GRouNdGAN – GRN-guided simulation of single-cell RNA-seq data using causal generative adversarial networks

In the world of biology, understanding how genes are regulated and how they interact within cells is crucial. One way scientists study these interactions is through single-cell RNA sequencing (scRNA-seq), which provides detailed information about gene expression in individual cells. However, studying these processes directly in living cells can be challenging and expensive. This is where computational tools like GRouNdGAN come into play.

Researchers at McGill University have developed GRouNdGAN, a sophisticated computational model designed to simulate single-cell RNA-seq data. But it does more than just create data; it also helps researchers understand how genes are regulated within cells. The “GRN” in GRouNdGAN stands for “Gene Regulatory Network,” which is a map showing how different genes control each other’s expression through various regulators, especially transcription factors (TFs).

GRouNdGAN generates data that mimic the real expression levels of genes in cells. It captures both steady-state (constant conditions) and transient-state (changing conditions) expressions. By incorporating user-defined gene regulatory networks, researchers can specify which genes regulate which others. This allows the model to simulate how changes in one gene’s activity can affect others. Moreover, the model preserves crucial features of real biological data, such as gene identities (which genes are present), cell trajectories (how cells progress over time), pseudo-time ordering (a way to arrange cells in a sequence based on their gene expression), and the inherent noise found in biological experiments.

Architecture and training procedure of GRouNdGAN

A The flowchart representing the steps of the training procedure and the overall architecture of the model in each step. Subscripts G, R, and E represent generated, real, and estimated, respectively. B A WGAN-GP is pre-trained to generate realistic simulated cells using the reference (real) training set. C The LSN layer of the generator of the trained WGAN-GP (panel B) is removed, its weights are frozen, and is used as the causal controller to generate unnormalized TF expression values (expression of target genes generated by the causal controller are discarded). These TF expression values along with a noise vector are provided as input to the target generators, following the provided causal GRN. The generated gene and TF expression values are reorganized and passed through the LSN layer. The normalized simulated expression vectors and experimental reference data (the same training set as B are then passed to the critic to estimate Wasserstein distance between the reference and the generated data distributions. The anti-labeler estimates TF values based on generated target gene expressions. The labeler performs a similar task, but in addition to receiving generated values, it also utilizes target gene expression values from the reference data. Labeler and anti-labeler ensure that the causal GRN is incorporated by the target generators. Details of the model are provided in Methods.

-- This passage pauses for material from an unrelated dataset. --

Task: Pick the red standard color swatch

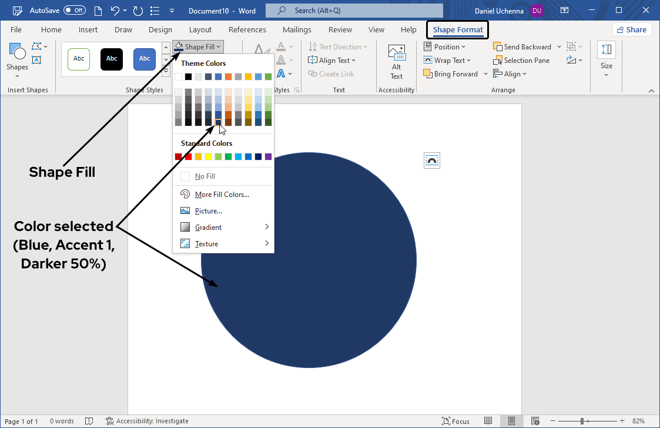Action: (189, 156)
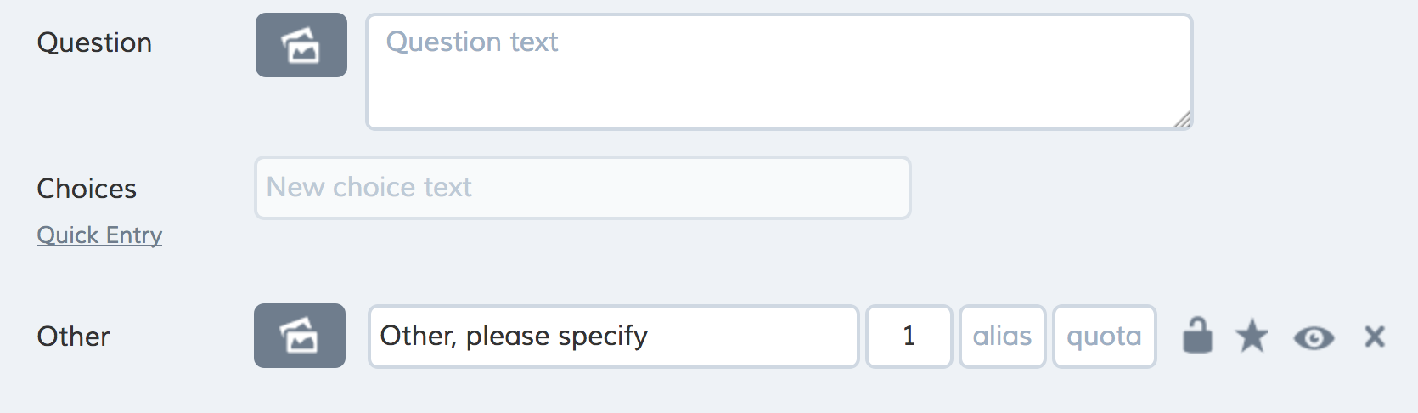Click the words 'Other, please specify'
This screenshot has height=413, width=1418.
click(x=514, y=337)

Researchers can use GRouNdGAN to perform virtual experiments, such as “knocking out” (disabling) specific transcription factors to see how other genes react. This is much like conducting lab experiments but in a computer. One major challenge in gene regulation research is the difference between simulated data and real biological data. GRouNdGAN helps bridge this gap by providing highly realistic simulations based on real experimental datasets. This makes it easier to test and validate gene regulatory network inference methods (ways to deduce the regulatory relationships between genes).

GRouNdGAN serves as a benchmark for testing other computational methods. By providing a known ground truth (the actual regulatory relationships it was programmed with), researchers can see how well their methods for inferring gene regulatory networks perform. Simulating experiments with GRouNdGAN can save considerable time and resources compared to conducting all experiments in a lab. This allows for rapid hypothesis testing and method development.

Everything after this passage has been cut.